Using cache for pip/npm dependencies in Gitlab CI

Hi,

We’ve been using Gitlab.com (not self-managed) for the last few weeks. We want to use the shared runners to execute our CI, and I succeed to set up a config with our existing suite tests.

The main stage passes, however it takes about 22 minutes compared to 10-12 minutes on our legacy CI for one main reasons : Pypi and npm packages are downloaded and re-installed/compiled at each pipeline, which takes minutes (definitely most of the 10 extra minutes, maybe the whole).

Our .gitlab-ci.yml looks like this right now. Sorry for the long paste, but I prefer to give as much context as possible:

image: "python:3.7-alpine"

variables:
  [... some db/tokens variables...]
  # Set pip's cache inside the project directory since we can only cache local items
  PIP_CACHE_DIR: "$CI_PROJECT_DIR/.cache/pip"

stages:
  - test
  - coverage

cache:
  key: pip-and-npm-global-cache
  paths:
    - $CI_PROJECT_DIR/.cache/pip
    - $CI_PROJECT_DIR/.cache/npm

before_script:
  - mkdir -p $CI_PROJECT_DIR/.cache/pip $CI_PROJECT_DIR/.cache/npm

django_tests:
  stage: test

  services:
    - postgres:9.6-alpine
    - mongo:3.6-xenial

  cache:
    key: "coverage-$CI_COMMIT_REF_SLUG"
    paths:
      - .coverage

  script:
    # Various packages required to run dependencies below
    - apk add [...]
    - pip install pip --upgrade
    - pip install -r requirements.txt
    - coverage ...  # execute tests here

js_tests:
  stage: test
  image: "node:alpine"
  cache:
    key: "$CI_COMMIT_REF_SLUG"
    paths:
      - node_modules/

  script:
    - npm ci --cache $CI_PROJECT_DIR/.cache/npm --prefer-offline
    - npm install && npm run build
    - npm run test

coverage:
  stage: coverage
  script:
    - pip install coverage==4.5.3 django_coverage_plugin==1.6.0
    - coverage report -i -m [...]

First, the “test” stage always re-installs the packages, even between two builds on the same branch without any new commits. The stage passes though (as said before) but the coverage one doesn’t because some pip requirements installed before are not available anymore.
I have the same problem with a local runner on my machine and with the shared runners of Gitlab.com.

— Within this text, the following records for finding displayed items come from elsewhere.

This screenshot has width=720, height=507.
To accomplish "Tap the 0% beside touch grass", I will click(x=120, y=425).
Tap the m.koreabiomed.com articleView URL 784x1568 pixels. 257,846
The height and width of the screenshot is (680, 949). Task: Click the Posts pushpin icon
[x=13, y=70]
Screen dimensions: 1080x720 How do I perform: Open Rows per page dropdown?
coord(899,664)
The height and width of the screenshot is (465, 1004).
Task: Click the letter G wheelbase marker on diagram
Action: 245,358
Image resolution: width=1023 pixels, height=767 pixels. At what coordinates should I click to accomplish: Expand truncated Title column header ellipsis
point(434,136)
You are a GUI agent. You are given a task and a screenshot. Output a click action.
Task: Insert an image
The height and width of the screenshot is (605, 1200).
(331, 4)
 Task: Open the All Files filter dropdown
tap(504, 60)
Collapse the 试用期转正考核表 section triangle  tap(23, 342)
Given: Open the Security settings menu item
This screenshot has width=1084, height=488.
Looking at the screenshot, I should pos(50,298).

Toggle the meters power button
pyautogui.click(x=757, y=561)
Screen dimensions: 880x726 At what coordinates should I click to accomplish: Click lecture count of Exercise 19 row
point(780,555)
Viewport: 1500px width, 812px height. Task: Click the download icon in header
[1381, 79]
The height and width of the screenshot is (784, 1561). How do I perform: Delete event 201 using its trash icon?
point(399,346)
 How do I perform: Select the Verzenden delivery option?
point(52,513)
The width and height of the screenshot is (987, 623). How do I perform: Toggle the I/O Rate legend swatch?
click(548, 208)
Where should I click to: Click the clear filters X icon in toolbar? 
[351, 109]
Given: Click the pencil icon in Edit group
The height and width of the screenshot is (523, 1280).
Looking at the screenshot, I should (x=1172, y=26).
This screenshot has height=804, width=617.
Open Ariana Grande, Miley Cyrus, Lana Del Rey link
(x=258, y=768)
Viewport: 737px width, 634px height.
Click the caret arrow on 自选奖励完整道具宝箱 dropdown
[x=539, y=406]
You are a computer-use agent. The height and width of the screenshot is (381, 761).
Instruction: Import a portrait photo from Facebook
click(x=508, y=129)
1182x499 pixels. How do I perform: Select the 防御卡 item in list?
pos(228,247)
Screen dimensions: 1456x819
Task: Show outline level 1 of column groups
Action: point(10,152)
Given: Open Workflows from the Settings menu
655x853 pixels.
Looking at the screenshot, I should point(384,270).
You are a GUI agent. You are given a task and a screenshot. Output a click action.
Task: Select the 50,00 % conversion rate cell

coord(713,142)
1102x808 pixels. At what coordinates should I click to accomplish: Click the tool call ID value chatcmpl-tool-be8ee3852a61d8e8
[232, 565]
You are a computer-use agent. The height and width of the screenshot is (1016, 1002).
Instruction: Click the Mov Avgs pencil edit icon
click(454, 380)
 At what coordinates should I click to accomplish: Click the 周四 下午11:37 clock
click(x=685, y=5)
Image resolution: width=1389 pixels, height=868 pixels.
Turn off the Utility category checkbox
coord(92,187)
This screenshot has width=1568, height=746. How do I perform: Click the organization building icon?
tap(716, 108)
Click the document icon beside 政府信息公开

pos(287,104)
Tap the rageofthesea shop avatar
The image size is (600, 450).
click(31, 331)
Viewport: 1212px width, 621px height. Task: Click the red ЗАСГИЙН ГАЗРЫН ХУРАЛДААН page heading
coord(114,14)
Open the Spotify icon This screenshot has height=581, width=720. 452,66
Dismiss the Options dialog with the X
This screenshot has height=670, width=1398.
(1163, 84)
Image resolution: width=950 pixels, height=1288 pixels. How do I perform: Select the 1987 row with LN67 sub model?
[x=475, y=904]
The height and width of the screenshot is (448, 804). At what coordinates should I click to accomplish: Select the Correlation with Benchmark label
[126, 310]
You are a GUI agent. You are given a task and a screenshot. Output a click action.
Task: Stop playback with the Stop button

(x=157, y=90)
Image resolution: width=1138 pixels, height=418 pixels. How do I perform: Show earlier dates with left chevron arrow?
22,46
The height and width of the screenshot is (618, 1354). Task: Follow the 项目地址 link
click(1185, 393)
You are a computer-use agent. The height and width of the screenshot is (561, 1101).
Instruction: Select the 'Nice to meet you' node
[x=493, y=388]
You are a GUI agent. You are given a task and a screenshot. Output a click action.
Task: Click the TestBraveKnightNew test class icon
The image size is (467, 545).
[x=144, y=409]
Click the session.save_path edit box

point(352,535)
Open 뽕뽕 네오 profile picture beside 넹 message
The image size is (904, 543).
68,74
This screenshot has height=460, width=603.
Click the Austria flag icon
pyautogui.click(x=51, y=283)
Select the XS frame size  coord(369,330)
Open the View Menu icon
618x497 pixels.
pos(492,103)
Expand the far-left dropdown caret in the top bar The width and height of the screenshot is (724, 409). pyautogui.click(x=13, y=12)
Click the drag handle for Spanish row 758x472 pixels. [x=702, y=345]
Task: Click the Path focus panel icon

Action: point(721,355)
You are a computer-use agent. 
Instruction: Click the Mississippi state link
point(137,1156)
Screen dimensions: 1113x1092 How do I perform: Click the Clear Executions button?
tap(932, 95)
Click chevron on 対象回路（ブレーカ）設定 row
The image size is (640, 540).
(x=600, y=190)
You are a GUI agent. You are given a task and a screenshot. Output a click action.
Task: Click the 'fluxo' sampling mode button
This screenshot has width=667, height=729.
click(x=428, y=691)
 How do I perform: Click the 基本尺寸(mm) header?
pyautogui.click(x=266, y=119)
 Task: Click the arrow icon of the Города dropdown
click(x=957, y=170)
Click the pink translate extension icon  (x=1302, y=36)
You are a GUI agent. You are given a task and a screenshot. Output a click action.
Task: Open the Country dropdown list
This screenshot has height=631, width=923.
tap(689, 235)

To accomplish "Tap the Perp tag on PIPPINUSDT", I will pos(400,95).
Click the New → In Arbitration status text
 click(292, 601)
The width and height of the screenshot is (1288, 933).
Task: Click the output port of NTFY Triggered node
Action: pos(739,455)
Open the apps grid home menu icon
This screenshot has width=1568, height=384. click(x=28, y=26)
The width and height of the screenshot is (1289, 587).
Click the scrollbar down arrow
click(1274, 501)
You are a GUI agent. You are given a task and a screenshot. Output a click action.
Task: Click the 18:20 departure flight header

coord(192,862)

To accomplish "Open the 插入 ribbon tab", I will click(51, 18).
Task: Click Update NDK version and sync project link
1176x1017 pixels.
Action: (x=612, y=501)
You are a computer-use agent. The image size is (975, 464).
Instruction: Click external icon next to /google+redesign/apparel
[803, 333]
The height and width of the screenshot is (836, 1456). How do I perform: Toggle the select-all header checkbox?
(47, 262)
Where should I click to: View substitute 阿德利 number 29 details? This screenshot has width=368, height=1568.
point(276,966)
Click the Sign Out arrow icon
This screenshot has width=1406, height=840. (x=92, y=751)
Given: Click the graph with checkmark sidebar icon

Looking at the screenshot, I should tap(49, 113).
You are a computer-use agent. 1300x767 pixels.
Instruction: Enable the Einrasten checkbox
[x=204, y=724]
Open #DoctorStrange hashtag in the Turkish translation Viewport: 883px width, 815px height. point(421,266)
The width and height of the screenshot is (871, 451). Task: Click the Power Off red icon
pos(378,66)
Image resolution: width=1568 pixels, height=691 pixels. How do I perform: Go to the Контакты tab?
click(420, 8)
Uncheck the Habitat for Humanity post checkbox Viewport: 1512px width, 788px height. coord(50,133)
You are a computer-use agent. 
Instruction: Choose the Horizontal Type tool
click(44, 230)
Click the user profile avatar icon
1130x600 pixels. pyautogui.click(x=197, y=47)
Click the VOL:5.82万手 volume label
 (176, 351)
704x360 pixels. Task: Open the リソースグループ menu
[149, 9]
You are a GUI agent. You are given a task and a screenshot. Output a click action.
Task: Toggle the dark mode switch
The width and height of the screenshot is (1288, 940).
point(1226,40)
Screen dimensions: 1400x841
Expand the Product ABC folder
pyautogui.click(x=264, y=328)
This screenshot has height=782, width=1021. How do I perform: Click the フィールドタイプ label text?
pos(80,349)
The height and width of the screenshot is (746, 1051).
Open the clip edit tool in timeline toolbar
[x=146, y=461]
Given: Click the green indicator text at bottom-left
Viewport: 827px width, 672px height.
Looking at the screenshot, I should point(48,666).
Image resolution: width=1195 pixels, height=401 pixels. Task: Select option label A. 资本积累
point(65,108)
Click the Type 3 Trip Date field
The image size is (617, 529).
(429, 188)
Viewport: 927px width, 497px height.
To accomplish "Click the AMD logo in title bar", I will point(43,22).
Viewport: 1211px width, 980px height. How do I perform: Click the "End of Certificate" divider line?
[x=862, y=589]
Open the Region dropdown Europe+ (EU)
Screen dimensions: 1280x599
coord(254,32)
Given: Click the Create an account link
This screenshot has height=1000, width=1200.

I tried to set some ls in the script and it seems $CI_PROJECT_DIR/.cache is always empty at the start of a job (django_tests and coverage). Did I miss something? Does any of my cache declaration overlaps another one?

1 Like

I allow myself to resurrect my question. Does anyone have already encounter this problem? Does anyone has a config example working for pip?

2 Likes

Same thing here. I searched every corner of the internet for someone who had some working example or application. I have a successful case with maven, but for python it’s a different template and i have tried everything within my knowledge but without any success.

Hi @mlorant and @luciojb,

the Python example from the official documentation has worked pretty well for me in the past:
https://docs.gitlab.com/ee/ci/caching/#caching-python-dependencies

My understanding of the cache configuration is that job-level directives override global ones, so each of your jobs seems to be using a different cache, and only the last job is using the global one. If all jobs are supposed to use the same cache, try using only a global cache configuration and see if that helps.

One thing I would like to point out about the Python example above is that it caches the venv directory it installs packages to in addition to the Pip package cache. This should prevent jobs from re-installing the same packages every time.

Kind regards,
Alexander

1 Like